» **Work instructions**: Copy out all of the data word for word. Omit every picture.
*** Records provided ***
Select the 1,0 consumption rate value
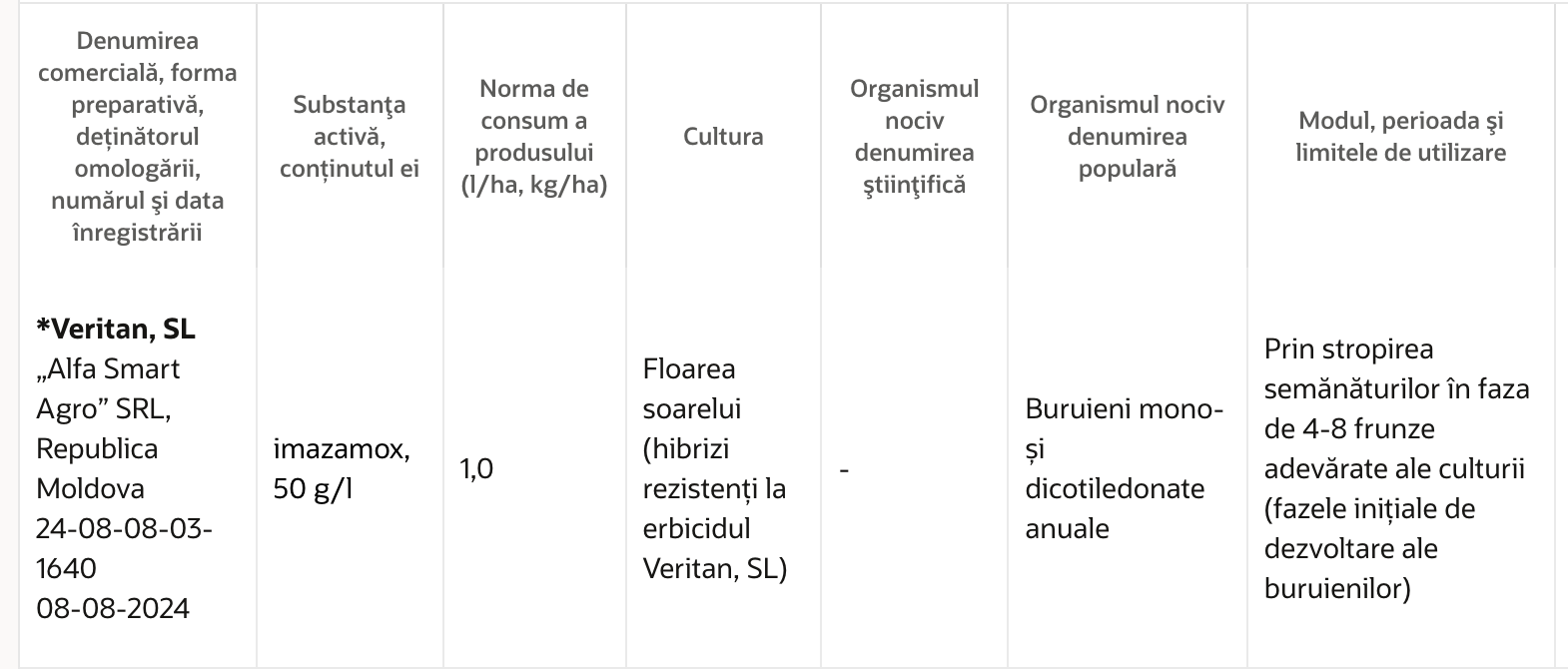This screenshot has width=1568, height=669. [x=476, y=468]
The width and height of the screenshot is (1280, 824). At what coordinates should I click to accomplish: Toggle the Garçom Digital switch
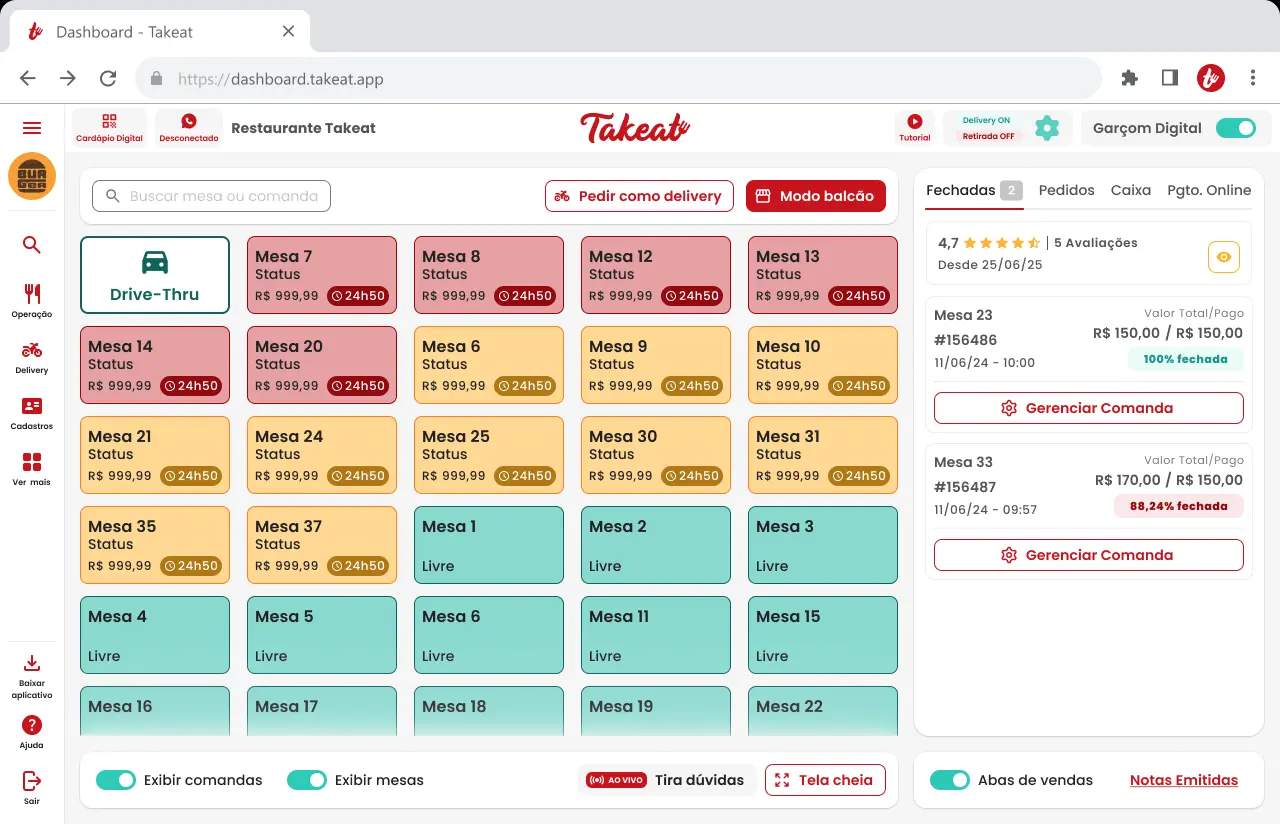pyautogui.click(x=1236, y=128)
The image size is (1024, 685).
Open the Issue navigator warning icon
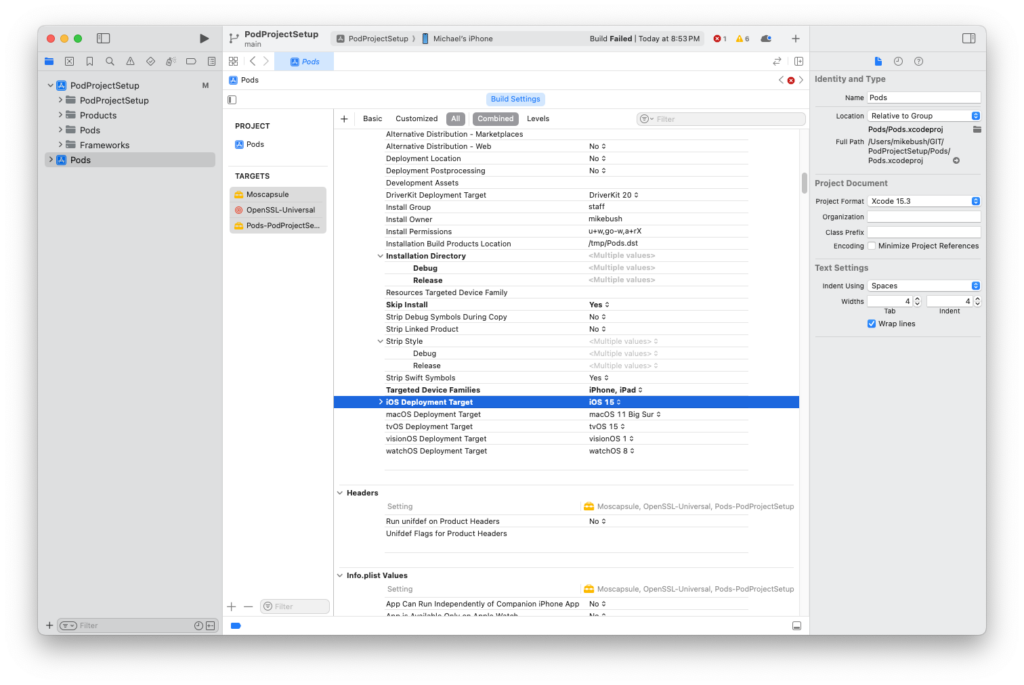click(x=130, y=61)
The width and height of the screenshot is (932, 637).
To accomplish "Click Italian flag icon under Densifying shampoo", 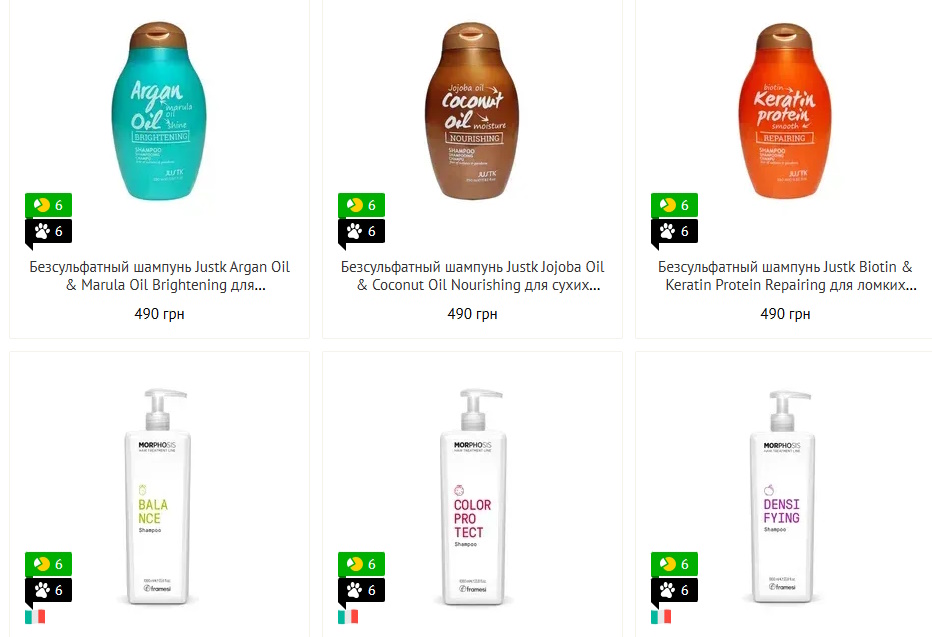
*** End of Records provided ***
» **Solution to the exercise**:
Select the 1,0 consumption rate value
This screenshot has width=1568, height=669. [x=476, y=468]
The width and height of the screenshot is (1280, 824). At what coordinates should I click to accomplish: Toggle the Garçom Digital switch
pyautogui.click(x=1236, y=128)
The image size is (1024, 685).
Open the Issue navigator warning icon
click(x=130, y=61)
The width and height of the screenshot is (932, 637).
To accomplish "Click Italian flag icon under Densifying shampoo", 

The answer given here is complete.